Now numbering just 2,000 people across the globe, Crimean Karaim reject Rabbinic Judaism, oral law and any blood relation to the people of ancient Israel, yet they devoutly follow the Torah. About 800 remain in the Crimea, where in the city of Yevpatoria they maintain two synagogues, called kenesas (derived from the Aramaic for “assembly” or “church”).

“In Ukraine today there is a program to support national minorities,” explained Yurii Polkanov, head of the World Association of Karaites. “The Karaim fall under this program, which puts them in the same category with Romanians, Crimean Tatars and Russians.

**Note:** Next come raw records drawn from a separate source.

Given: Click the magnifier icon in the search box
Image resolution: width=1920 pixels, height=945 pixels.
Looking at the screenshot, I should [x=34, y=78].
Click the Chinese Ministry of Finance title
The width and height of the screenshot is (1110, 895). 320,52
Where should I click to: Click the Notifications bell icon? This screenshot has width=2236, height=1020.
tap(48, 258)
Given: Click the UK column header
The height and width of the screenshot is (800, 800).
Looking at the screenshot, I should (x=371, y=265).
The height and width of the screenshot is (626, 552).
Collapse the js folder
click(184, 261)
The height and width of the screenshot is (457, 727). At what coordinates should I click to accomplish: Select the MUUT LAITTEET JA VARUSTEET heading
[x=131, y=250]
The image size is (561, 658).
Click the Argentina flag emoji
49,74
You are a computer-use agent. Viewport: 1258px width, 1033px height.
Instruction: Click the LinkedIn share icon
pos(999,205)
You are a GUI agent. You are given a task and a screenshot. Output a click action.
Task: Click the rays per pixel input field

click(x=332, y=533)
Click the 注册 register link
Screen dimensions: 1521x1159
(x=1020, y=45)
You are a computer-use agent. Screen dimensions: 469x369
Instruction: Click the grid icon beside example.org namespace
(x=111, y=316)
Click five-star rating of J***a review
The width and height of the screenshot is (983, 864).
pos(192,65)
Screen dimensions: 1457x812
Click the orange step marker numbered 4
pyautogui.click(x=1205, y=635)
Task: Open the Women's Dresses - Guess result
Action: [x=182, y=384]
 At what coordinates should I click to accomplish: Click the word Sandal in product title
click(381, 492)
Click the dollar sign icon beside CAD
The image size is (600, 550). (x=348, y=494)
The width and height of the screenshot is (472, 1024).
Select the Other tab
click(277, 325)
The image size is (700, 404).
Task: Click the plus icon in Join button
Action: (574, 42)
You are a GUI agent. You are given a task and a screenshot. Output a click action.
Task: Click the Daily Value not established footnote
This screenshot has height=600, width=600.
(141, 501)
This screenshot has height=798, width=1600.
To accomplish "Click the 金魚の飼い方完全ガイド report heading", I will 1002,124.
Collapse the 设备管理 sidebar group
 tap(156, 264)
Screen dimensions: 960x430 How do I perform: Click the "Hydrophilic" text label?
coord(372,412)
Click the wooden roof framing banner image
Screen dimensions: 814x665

“But entirely different tasks stand before our development. The Karaim are passing away, and perhaps this generation, if not supported, will become the last Karaim.”

One activity to “save” the community is an annual camp to clean the territory near the ancient fortress at Dzhuft-Kale, including the cemetery. The youth work there, and also get acquainted. According to their beliefs, only Karaim may clean up their cemeteries. This cemetery, the site of many secret religious observances in Soviet times, contains an oak tree believed to link the living to their ancestors.

“A number of weddings have resulted from these annual camps,” noted Mr. Polkanov. “The birth of a child in these families is an event anticipated by the entire community.”

Matthew Matuszak is the English-language editor of the Religious Information Service of Ukraine. Petro Didula is press attaché of the Ukrainian Catholic University.